Multifocal Endobronchial Carcinoid Tumors A Rare Case

ERELEL M., Toker S. A., Yakar F., Yakar A. A., Yildiz R., KAYA Z. N.

JOURNAL OF BRONCHOLOGY & INTERVENTIONAL PULMONOLOGY, vol.17, no.2, pp.158-161, 2010 (ESCI) identifier identifier identifier


We present a case of multifocal endobronchial carcinoid tumor and review the literature on multifocal endobronchial carcinoid tumors. Our patient was admitted with complaints of paroxysmal cough and recurrent lower respiratory tract infections. Computed tomography of the chest showed tubular densities in the bilateral lower lobes and a 15-mm soft-tissue mass in the right lower lobe without any enlargement in the mediastinal lymph nodes. On positron emission tomography scan, there was no fluorodeoxyglucose uptake in any of these lesions. Bronchoscopy showed multiple endobronchial tumors with hypervascularity. The pathologic examination of biopsies showed neuroendocrine neoplasm and typical bronchial carcinoid tumor.
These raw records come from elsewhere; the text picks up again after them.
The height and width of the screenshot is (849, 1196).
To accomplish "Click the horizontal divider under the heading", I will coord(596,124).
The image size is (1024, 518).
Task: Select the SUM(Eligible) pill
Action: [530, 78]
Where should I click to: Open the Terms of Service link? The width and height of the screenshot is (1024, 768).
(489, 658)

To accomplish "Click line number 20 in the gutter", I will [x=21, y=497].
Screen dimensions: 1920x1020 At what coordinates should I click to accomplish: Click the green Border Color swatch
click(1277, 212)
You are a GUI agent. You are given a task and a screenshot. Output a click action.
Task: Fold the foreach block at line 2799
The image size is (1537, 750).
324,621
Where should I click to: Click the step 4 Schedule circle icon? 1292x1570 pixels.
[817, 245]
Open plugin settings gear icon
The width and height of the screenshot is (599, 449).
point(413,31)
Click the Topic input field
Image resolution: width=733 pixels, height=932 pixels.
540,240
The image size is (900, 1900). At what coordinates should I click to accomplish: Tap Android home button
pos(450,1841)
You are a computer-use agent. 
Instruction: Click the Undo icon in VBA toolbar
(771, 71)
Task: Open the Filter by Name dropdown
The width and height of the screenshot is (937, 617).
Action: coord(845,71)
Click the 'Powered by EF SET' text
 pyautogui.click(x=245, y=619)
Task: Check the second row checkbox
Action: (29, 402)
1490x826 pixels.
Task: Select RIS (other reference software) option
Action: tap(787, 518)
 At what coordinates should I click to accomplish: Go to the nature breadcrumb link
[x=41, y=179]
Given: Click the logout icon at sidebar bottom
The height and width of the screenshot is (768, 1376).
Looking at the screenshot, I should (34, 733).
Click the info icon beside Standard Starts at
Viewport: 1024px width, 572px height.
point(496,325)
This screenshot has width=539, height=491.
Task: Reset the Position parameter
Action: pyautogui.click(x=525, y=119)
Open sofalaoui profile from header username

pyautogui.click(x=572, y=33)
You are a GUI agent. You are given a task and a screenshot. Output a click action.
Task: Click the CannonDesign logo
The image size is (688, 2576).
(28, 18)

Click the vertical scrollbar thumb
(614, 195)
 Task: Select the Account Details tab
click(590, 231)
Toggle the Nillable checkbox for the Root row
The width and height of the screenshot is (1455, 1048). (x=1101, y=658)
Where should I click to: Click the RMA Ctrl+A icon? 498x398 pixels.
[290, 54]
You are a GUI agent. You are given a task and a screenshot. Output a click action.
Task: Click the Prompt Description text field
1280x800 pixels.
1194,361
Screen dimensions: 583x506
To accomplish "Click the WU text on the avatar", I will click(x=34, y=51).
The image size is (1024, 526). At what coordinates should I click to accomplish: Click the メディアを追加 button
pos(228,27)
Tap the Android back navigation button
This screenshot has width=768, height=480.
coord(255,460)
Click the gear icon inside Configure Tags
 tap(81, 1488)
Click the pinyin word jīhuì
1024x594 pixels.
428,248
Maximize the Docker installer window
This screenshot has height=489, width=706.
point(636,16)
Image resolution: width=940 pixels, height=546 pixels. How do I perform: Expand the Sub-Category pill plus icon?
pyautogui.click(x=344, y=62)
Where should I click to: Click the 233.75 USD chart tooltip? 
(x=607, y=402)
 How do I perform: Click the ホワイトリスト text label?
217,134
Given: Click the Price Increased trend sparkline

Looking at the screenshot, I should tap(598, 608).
Although the only effective treatment for a bronchial carcinoid is complete surgical excision of the tumor, surgical resection was not performed in our patient because of multiple, bilateral, biopsy-proven endobronchial tumors. Radiation and chemotherapy are generally reserved for symptomatic and metastatic disease, which was the treatment of choice for our patient.